Clean up mediawiki archive bundle iterator code, a=chris
Clean up mediawiki archive bundle iterator code, a=chris
diff --git a/lib/archive_bundle_iterators/mediawiki_bundle_iterator.php b/lib/archive_bundle_iterators/mediawiki_bundle_iterator.php
index d81cf09d9..635af5193 100644
--- a/lib/archive_bundle_iterators/mediawiki_bundle_iterator.php
+++ b/lib/archive_bundle_iterators/mediawiki_bundle_iterator.php
@@ -89,15 +89,6 @@ EOD
class MediaWikiArchiveBundleIterator extends TextArchiveBundleIterator
implements CrawlConstants
{
-
- /**
- * Used to store the hash of the last page processed. If see hash
- * assume there was a problem with processing all the regexes in the
- * last nextPage call and so this time do less regexes.
- * @var string
- */
- var $last_hash = "";
-
/**
* Creates a media wiki archive iterator with the given parameters.
*
@@ -315,29 +306,12 @@ class MediaWikiArchiveBundleIterator extends TextArchiveBundleIterator
function restoreCheckPoint()
{
$info = parent::restoreCheckPoint();
- if(isset($info["last_hash"])) {
- $this->last_hash = $info["last_hash"];
- }
if(!$this->iterate_dir) { // do on client not name server
$this->initializeSubstitutions();
}
return $info;
}
- /**
- * Stores the current progress to the file iterate_status.txt in the result
- * dir such that a new instance of the iterator could be constructed and
- * return the next set of pages without having to process all of the pages
- * that came before. Each iterator should make a call to saveCheckpoint
- * after extracting a batch of pages.
- * @param array $info any extra info a subclass wants to save
- */
- function saveCheckPoint($info=array())
- {
- $info["last_hash"] = $this->last_hash;
- parent::saveCheckPoint($info);
- }
-
/**
* Gets the text content of the first dom node satisfying the
* xpath expression $path in the dom document $dom
@@ -397,28 +371,22 @@ class MediaWikiArchiveBundleIterator extends TextArchiveBundleIterator
"<body><h1>$pre_url</h1>\n";
$pre_page = $this->getTextContent($dom, "/page/revision/text");
$current_hash = crawlHash($pre_page);
- /* if($this->last_hash == $current_hash) {
- $minimal_regexes = true;
- }
- $this->last_hash = $current_hash;*/
if($first_call) {
$this->saveCheckPoint(); //ensure we remember to advance one on fail
$first_call = false;
}
$toc = $this->makeTableOfContents($pre_page);
- if(!$minimal_regexes) {
- list($pre_page, $references) = $this->makeReferences($pre_page);
- $pre_page = preg_replace_callback('/(\A|\n){\|(.*?)\n\|}/s',
- "makeTableCallback", $pre_page);
- $pre_page = preg_replace($this->matches, $this->replaces,$pre_page);
- $pre_page = preg_replace("/{{Other uses}}/i",
- "<div class='indent'>\"$1\". (<a href='".

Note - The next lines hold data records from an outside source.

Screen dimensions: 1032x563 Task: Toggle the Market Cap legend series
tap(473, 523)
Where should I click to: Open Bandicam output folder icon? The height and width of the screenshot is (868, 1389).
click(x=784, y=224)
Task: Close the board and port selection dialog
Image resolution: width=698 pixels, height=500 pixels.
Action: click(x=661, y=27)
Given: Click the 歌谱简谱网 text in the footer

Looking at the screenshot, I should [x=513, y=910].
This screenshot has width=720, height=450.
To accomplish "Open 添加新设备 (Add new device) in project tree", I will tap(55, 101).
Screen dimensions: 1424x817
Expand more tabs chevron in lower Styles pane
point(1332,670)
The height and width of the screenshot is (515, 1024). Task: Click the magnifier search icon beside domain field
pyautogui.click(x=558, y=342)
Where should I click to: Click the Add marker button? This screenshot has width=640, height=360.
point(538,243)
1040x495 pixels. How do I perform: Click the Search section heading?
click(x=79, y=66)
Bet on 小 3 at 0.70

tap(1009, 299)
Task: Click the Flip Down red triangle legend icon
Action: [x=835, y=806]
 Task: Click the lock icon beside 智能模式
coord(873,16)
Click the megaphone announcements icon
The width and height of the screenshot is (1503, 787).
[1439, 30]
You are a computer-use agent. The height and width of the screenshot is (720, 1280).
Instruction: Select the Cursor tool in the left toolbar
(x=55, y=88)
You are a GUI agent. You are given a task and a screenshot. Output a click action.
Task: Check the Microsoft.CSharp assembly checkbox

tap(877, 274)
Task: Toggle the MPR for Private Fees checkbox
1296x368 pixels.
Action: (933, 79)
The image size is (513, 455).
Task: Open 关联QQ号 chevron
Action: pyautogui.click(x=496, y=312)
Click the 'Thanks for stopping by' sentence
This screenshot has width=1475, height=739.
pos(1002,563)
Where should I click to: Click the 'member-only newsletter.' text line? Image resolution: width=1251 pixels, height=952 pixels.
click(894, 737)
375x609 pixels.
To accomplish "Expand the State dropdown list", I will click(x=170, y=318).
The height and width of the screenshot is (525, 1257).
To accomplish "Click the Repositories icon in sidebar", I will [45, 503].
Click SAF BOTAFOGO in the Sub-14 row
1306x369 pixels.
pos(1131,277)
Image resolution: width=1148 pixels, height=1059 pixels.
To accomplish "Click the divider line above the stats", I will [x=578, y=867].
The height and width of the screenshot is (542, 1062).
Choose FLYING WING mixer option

- $site[self::URL]. "_(disambiguation)'>$pre_url</a>)</div>",
- $pre_page);
- $pre_page = preg_replace_callback("/((href=)\"([^\"]+)\")/",
- "fixLinksCallback", $pre_page);
- $pre_page = $this->insertReferences($pre_page, $references);
- }
+ list($pre_page, $references) = $this->makeReferences($pre_page);
+ $pre_page = preg_replace_callback('/(\A|\n){\|(.*?)\n\|}/s',
+ "makeTableCallback", $pre_page);
+ $pre_page = preg_replace($this->matches, $this->replaces,$pre_page);
+ $pre_page = preg_replace("/{{Other uses}}/i",
+ "<div class='indent'>\"$1\". (<a href='".
+ $site[self::URL]. "_(disambiguation)'>$pre_url</a>)</div>",
+ $pre_page);
+ $pre_page = preg_replace_callback("/((href=)\"([^\"]+)\")/",
+ "fixLinksCallback", $pre_page);
+ $pre_page = $this->insertReferences($pre_page, $references);
$pre_page = $this->insertTableOfContents($pre_page, $toc);
$site[self::PAGE] .= $pre_page;
$site[self::PAGE] .= "\n</body>\n</html>";